As the author rightly points out many people who identify as atheists actually believe in all sorts of supernatural nonsense. The lure of superstition is very strong.
Full disclosure: I'm an atheist.
I was watching a YouTube clip of an interview with an English physicist. The interviewer is a science enthusiast who usually posts videos of a scientific nature. The multiverse came up as a topic and the physicist quite reasonably argued that it's a promising hypothesis in that it would provide an explanation for a lot of phenomenon that science can't currently explain. However, there is no physical evidence substantiating the theory and it's difficult to conceive how such a theory could be testable. Therefore, it isn't science and can't be considered "real."
This line of reasoning was not well received and the interviewer fell back on arguments usually heard from the mouths of creationists. "But you can't prove the multiverse DOESN'T exist." "Just because there is no physical evidence for the multiverse doesn't mean it's not real." That sort of thing. If you had replaced the "multiverse" with "god" you would easily think it was a creationist arguing with a scientist.

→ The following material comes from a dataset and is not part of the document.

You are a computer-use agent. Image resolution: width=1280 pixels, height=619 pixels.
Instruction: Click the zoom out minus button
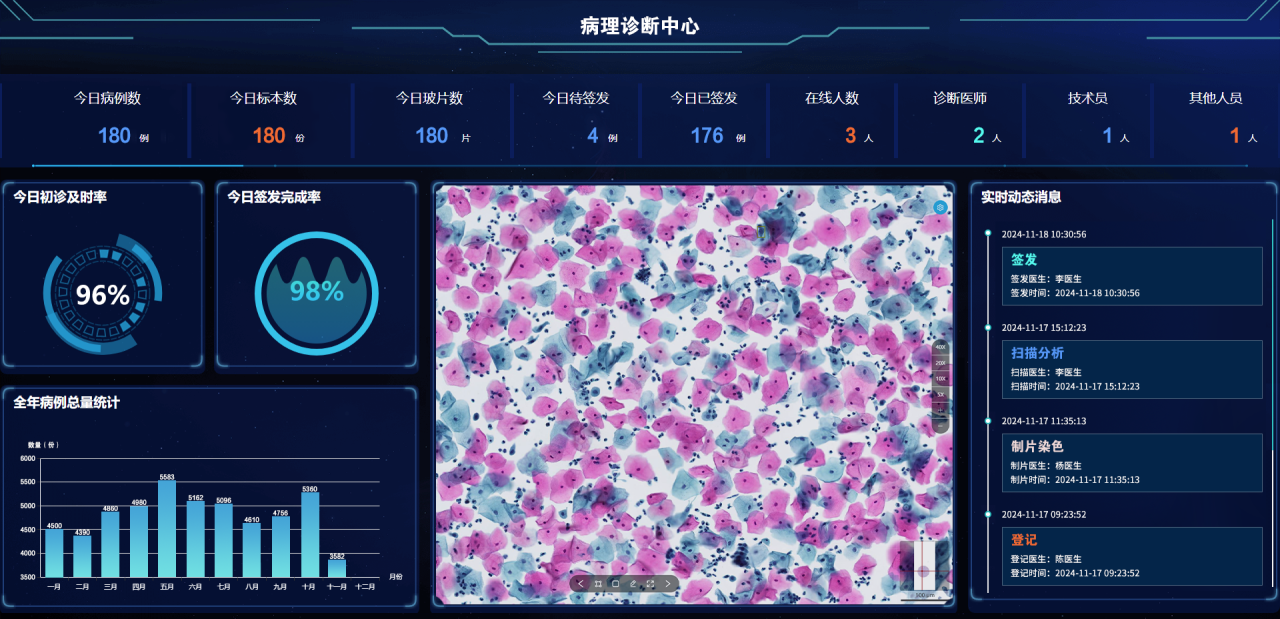pos(940,425)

I'm worried that scientists are overselling string theory and untested or untestable hypotheses to the public. I re-watched the original Cosmos and there was very little speculation in it (outside of Sagan's confident comments regarding the probability we'd eventually find evidence of life on Mars' soil). It stands the test of time as opposed to the Neil deGrasse Tyson remake that prominently features yet-unproven speculation.